We are at war against two diseases in the Northland: COVID-19 and heart disease. And we are losing to both.
An article in JAMA, "Deaths from COVID-19," stated that "by October 2020, COVID-19 had become the third leading cause of death for persons aged 45 through 84 years and the second leading cause of death for those aged 85 years or older."
The leading cause of death: heart disease. Sadly, those with heart disease are also at higher risk of severe COVID-19 infection.
The battle against heart disease has been ongoing for decades; the battle against COVID-19 less than a year. Both of these leading causes of deaths require intensive public health education and adequate access to primary care to aid in diagnosis and management.
In the war against heart disease, adults should be armed with knowledge, including knowing their cholesterol level, blood pressure, weight, and blood sugar. These four basic risk factors — in addition to risk behaviors such as a lack of physical activity, a poor diet, and smoking — work together to cause an individual to develop heart disease.
A blockage of the arteries is a serious condition, as is COVID-19. The war on heart disease has become more urgent during the COVID-19 pandemic because risk factors for heart disease — such as diabetes, obesity, and high blood pressure — and having heart disease put a person at the highest risk of dying from COVID-19.
As a physician, I and my colleagues are privileged to be entering the battlefield with a new weapon: the COVID-19 vaccine. Thousands of health care workers and emergency medical personnel in the Northland received or are receiving the first doses of the vaccine. This new weapon did not come soon enough to avoid the catastrophic rise in hospitalizations and deaths in our communities, however.
There is a continued and urgent need for the entire population to help us fight and to continue to take both diseases seriously. We are all familiar with the tools we need to fight COVID-19 and reduce person-to-person transmission from the droplets in the air: wear masks, wear eye protection, social distance, and wash hands. Masks work to reduce the spread of disease.

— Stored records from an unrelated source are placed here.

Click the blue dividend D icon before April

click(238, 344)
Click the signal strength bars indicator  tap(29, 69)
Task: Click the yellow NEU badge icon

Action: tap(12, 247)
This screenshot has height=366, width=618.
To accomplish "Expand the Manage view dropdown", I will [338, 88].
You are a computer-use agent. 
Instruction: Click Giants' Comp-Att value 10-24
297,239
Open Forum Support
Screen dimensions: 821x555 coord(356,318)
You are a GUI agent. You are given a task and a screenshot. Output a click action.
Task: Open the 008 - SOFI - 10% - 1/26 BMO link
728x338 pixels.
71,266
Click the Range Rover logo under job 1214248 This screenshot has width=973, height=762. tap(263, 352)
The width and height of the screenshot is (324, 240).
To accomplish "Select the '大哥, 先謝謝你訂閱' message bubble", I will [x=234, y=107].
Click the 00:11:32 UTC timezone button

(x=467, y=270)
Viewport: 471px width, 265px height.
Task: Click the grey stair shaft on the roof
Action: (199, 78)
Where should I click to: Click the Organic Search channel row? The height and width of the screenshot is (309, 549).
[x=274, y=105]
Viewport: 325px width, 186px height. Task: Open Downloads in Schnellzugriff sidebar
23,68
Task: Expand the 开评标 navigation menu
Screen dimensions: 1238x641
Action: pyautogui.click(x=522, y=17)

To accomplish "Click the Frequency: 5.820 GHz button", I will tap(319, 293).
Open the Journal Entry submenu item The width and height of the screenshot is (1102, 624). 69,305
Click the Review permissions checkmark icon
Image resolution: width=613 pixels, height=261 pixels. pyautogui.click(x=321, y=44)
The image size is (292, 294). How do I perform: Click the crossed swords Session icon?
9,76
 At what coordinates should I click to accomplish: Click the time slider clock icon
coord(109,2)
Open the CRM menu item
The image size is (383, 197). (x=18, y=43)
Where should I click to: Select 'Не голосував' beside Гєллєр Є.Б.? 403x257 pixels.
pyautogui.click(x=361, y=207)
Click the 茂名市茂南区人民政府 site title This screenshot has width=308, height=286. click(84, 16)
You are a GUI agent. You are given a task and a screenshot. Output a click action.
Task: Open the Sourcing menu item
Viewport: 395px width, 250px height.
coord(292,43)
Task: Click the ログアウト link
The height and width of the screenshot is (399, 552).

But every adult also needs to sign up for the vaccine when it is offered — especially those with hypertension, obesity, diabetes, and heart disease, as well as anyone over age 65. And we need to maintain heart-healthy lifestyles, including a heart-healthy diet, no smoking, and a goal of 30 minutes of physical activity every day to prevent getting heart disease.
Even armed with antibodies from a vaccine, these wars can only be won if we unite as one public with our leaders. This joint community effort is urgently needed to prevent the transmission of COVID-19 and to reduce the burden of heart disease in our community. Divided, we will allow COVID-19 to surpass the current No. 1 killer and become the leading cause of death.
This dual pandemic is not an easy fight, but lives are being lost and will continue to be lost if we don't work together now. We can win these wars. Please join in this fight.
Dr. Catherine Benziger of Duluth is a cardiologist and a member of the American Heart Association and the American College of Cardiology. She wrote this for the News Tribune.